Un invierno sin nieve

La AEMET destaca que la cuenca hidrográfica del Ebro «confirma» la tendencia nacional ya que exibe un comportamiento similar. Entre las causas, expone que la nieve apareció «un poco más pronto» de lo habitual en este invierno climatológico.

La reserva nacional de nieve apenas alcanza el 40 por ciento del volumen de hace un año y se sitúa en la mitad de la media de nieve de los últimos cinco años, según datos de la Agencia Estatal de Meteorología (AEMET) del Ministerio para la Transición Ecológica, una vez finalizado el invierno climatológico (diciembre-febrero).

Así, la AEMET señala que la evolución del volumen de agua en forma de nieve ha caído «drásticamente» durante la última semana de febrero y se ha reducido en más de un 50 por ciento en algunas cuencas y están «muy por debajo de lo esperable» ya que no se ha llegado a las cifras habituales. La baja cifra de nieve se traduce en una pérdida del 19,72 por ciento del volumen de agua disponible en forma de nieve.

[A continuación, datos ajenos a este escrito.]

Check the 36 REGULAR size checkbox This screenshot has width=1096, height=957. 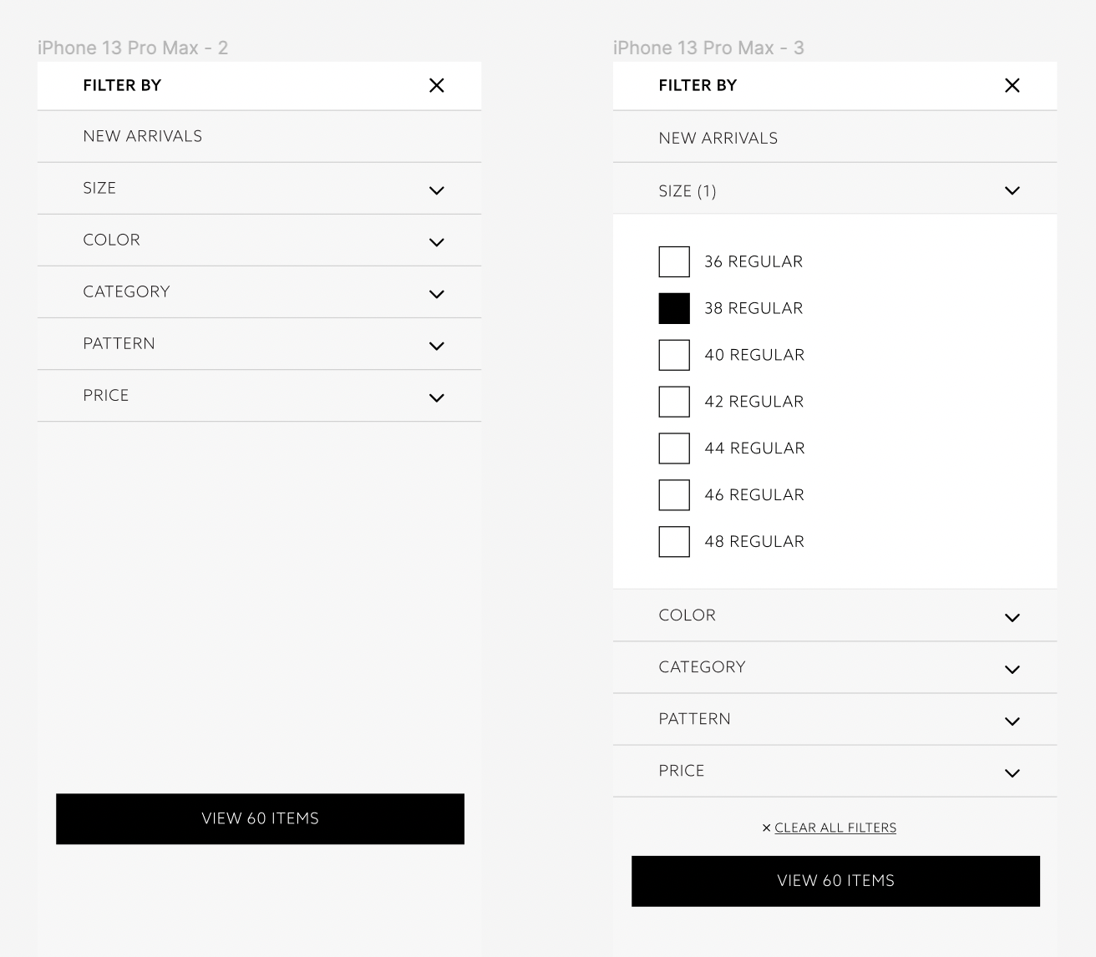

Las reservas de nieve eran de 1.500 hectómetros cúbico, lo que solo supone la mitad de la media nacional de los últimos cinco años, que son 3.000 hectómetros cúbicos y no llegaron ni al 40 por ciento de la reserva nacional que se contabilizaba hace un año al término de febrero, cuando había 3.900 hectómetros cúbicos.

Además, la AEMET destaca que la cuenca hidrográfica del Ebro «confirma» la tendencia nacional ya que exibe un comportamiento similar. Entre las causas, expone que la nieve apareció «un poco más pronto» de lo habitual en este invierno climatológico. De hecho, se adelantó una semana, hasta la última semana de octubre, respecto a la media nacional de los últimos cinco años, cuando las primeras nevadas suelen darse la primera semana de noviembre.

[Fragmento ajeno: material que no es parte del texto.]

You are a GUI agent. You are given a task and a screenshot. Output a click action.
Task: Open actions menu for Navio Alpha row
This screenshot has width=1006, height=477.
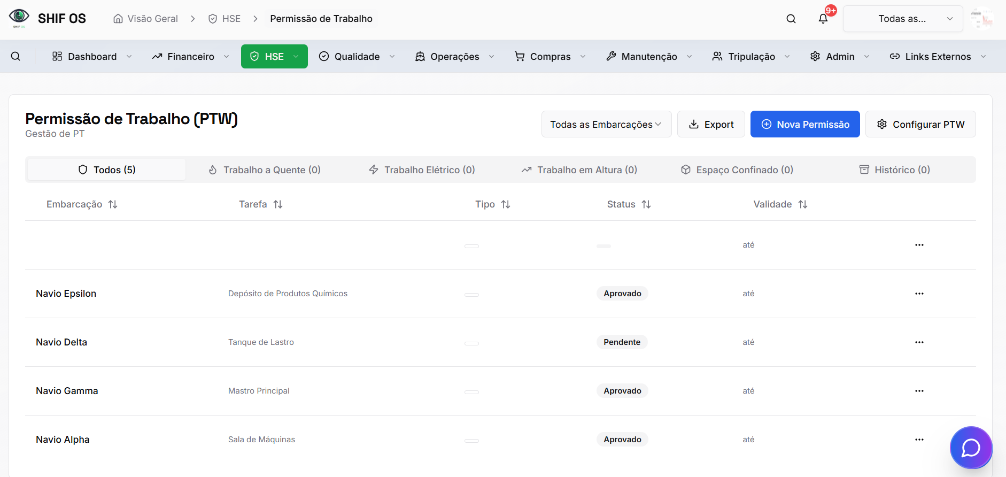919,440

Sin embargo, a pesar de su «prontitud», la AEMET refleja que no se registraron grandes nevadas hasta la segunda quincena del mes de enero y el mes de febrero, que ha sido el mes más seco del siglo XXI no ha ayudado a remontar las reservas. En este contexto, añade que el episodio cálido registrado entre el 21 y el 28 de febrero, cuando se batieron 18 récords de temperaturas máximas, está detrás de que el ya bajo volumen de agua en forma de nieve disponible se redujera «significativamente en tan solo una semana».

Con estas circunstancias, del 26 de febrero al 5 de marzo, en la cuenca del Miño-Sil el volumen bajó un 52,95 por ciento y en la cuenca del Tajo, un 52,11.